[本文の抜粋]
SWAY:そうでした? 大丈夫かな(笑)。

品川:雄輔はずっと男臭い兄ちゃん。SWAYも男っぽいけど「彼女のユカといるときはそんな感じなんだ」って、違う顔を見せてる(笑)。

SWAY:あまり意識してなかった。なんか恥ずかしい(笑)。

品川:ユカとヒデの関係性も、映画版より恋人感が強くて甘いし。でも、ドラマのほうがふたりの落ち着いた大人感が出てるのかな。

SWAY:確かに、映画はもっとヤンキー感が強かったかも。

品川:映画版はまだヤンキー上がりのカップルって感じだったからね。あと、SWAYは鳶(とび)の作業着を着て頭にタオルを巻いているんだけど、これがめちゃくちゃ似合う。洗練された鳶でした(笑)。


想像がつきます。


SWAY:ただ、演じるうえで僕自身はひとりっ子なので、兄貴的なものって何だろうっていうのは、すごく考えました。ヒデくんは、頼りたくなる兄貴じゃないとダメじゃないですか。

品川:ドーベル(DOBERMAN INFINITY)でも、上じゃないよね?

SWAY:ちょうど中間です。かといって年下のKAZUKIに兄貴肌っぽいところを出しているわけでもないし、出し方もわからない。そこが今回はいちばん欲しいところだなと思っていたんだけど、実際、現場に入ったらキャストのみんなが若すぎて。自分では彼らと精神的にあまり変わらないと思っていたけど、向こうはひと回りもふた回りも上の人に挨拶する感じで来たから、これは大丈夫かなって思いました。

20代から見ると30代はすごく大人の印象なんでしょうね。


SWAY:わかりやすく言うと、彼らにとって僕は中1から見た中3なんだと思います。でも僕自身は中2のスタンスだと思っていて、中1に対してどう接したらいいのかわからなかった。上にもなりきれないし、同学年でもないという感覚だったんだけど、彼らはしっかり中1と中3の感覚で来てくれて、いい意味で世代ギャップがあったから、ちゃんと“兄貴分のヒデ”になれました。

品川さんは演技指導などをするとき、相手の年齢によってアプローチは変わりますか?


品川:まったく変わらないです。僕は世代間ギャップっていうものをあまり感じてなくて。そもそも自分は10代のとき本当に『ドロップ』みたいな感じで、中3以降ほとんど学校に行ってなかったから、同年代でも合わなかった。強烈な縦社会のなかで生きて窮屈だなって思ったこともないから、ゆとり世代とかZ世代とか言ってもピンとこない。どの世代も理解できないからこそニュートラルだったりするので、若い世代の演者にもギャップは感じなかったです。でも、若いキャストに「品川さんは自分の父親と同い年です」とか言われたりすると「えー‼︎」って、毎回言っていましたけどね(笑)。

SWAY:親子ぐらい差があるって、びっくりしますよね。

品川:でも、そういったリアルな世代間のやりとりも含めて、ドラマではそれぞれの関係性とか立場っていうのを描いていて。たとえば、達也と親父の関係、ヒデとヒロシの関係、ヒロシとゲーセンの店長の関係とか、全部が違うし、しかも大人たちも全員おかしい人っていう世界観になっているんです。

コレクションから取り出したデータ

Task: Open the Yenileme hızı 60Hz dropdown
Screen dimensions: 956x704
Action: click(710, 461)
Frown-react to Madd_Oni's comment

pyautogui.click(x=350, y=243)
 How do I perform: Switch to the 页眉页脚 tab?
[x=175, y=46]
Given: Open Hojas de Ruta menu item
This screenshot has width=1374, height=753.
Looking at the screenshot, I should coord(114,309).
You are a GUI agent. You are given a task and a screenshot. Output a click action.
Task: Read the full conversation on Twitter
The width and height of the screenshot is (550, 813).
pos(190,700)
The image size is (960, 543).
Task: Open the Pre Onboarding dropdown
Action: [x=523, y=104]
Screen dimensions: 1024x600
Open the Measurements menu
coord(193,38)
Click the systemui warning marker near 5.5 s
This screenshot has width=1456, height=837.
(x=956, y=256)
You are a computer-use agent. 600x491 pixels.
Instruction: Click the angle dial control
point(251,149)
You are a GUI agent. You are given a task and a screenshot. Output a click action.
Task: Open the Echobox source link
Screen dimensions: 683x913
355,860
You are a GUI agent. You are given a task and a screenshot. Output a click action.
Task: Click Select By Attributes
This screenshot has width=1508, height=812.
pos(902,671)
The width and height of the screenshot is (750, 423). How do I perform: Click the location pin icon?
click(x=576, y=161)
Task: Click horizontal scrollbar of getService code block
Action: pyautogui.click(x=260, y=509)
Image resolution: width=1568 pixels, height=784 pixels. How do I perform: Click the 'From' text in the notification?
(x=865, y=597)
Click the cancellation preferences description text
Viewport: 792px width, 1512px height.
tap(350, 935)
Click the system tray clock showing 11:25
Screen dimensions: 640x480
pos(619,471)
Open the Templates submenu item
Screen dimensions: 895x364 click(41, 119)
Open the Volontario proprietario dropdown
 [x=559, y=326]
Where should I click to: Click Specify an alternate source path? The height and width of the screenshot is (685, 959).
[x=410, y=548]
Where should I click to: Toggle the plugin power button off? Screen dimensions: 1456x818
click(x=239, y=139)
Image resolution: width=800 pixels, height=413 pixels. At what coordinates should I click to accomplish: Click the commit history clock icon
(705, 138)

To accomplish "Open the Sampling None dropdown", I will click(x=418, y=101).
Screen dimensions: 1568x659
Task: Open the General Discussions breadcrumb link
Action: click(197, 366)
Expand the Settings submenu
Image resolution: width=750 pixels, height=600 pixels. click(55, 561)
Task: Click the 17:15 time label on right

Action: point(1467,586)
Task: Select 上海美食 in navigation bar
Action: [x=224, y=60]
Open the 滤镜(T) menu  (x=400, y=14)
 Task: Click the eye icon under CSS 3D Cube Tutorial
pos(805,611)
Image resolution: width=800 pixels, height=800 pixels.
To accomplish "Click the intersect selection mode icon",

[解く問題]
1 - 対談の中で、SWAYさんは自分のきょうだい構成について何と言っていますか?
2 - 対談のうち、「品川:ユカとヒデの関係性も、」から「ゃないとダメじゃないですか。」までを、両端も含めてそのまま打ち直してください。

[練習の解答]
1 - ひとりっ子だと言っています。

2 -
品川:ユカとヒデの関係性も、映画版より恋人感が強くて甘いし。でも、ドラマのほうがふたりの落ち着いた大人感が出てるのかな。

SWAY:確かに、映画はもっとヤンキー感が強かったかも。

品川:映画版はまだヤンキー上がりのカップルって感じだったからね。あと、SWAYは鳶(とび)の作業着を着て頭にタオルを巻いているんだけど、これがめちゃくちゃ似合う。洗練された鳶でした(笑)。


想像がつきます。


SWAY:ただ、演じるうえで僕自身はひとりっ子なので、兄貴的なものって何だろうっていうのは、すごく考えました。ヒデくんは、頼りたくなる兄貴じゃないとダメじゃないですか。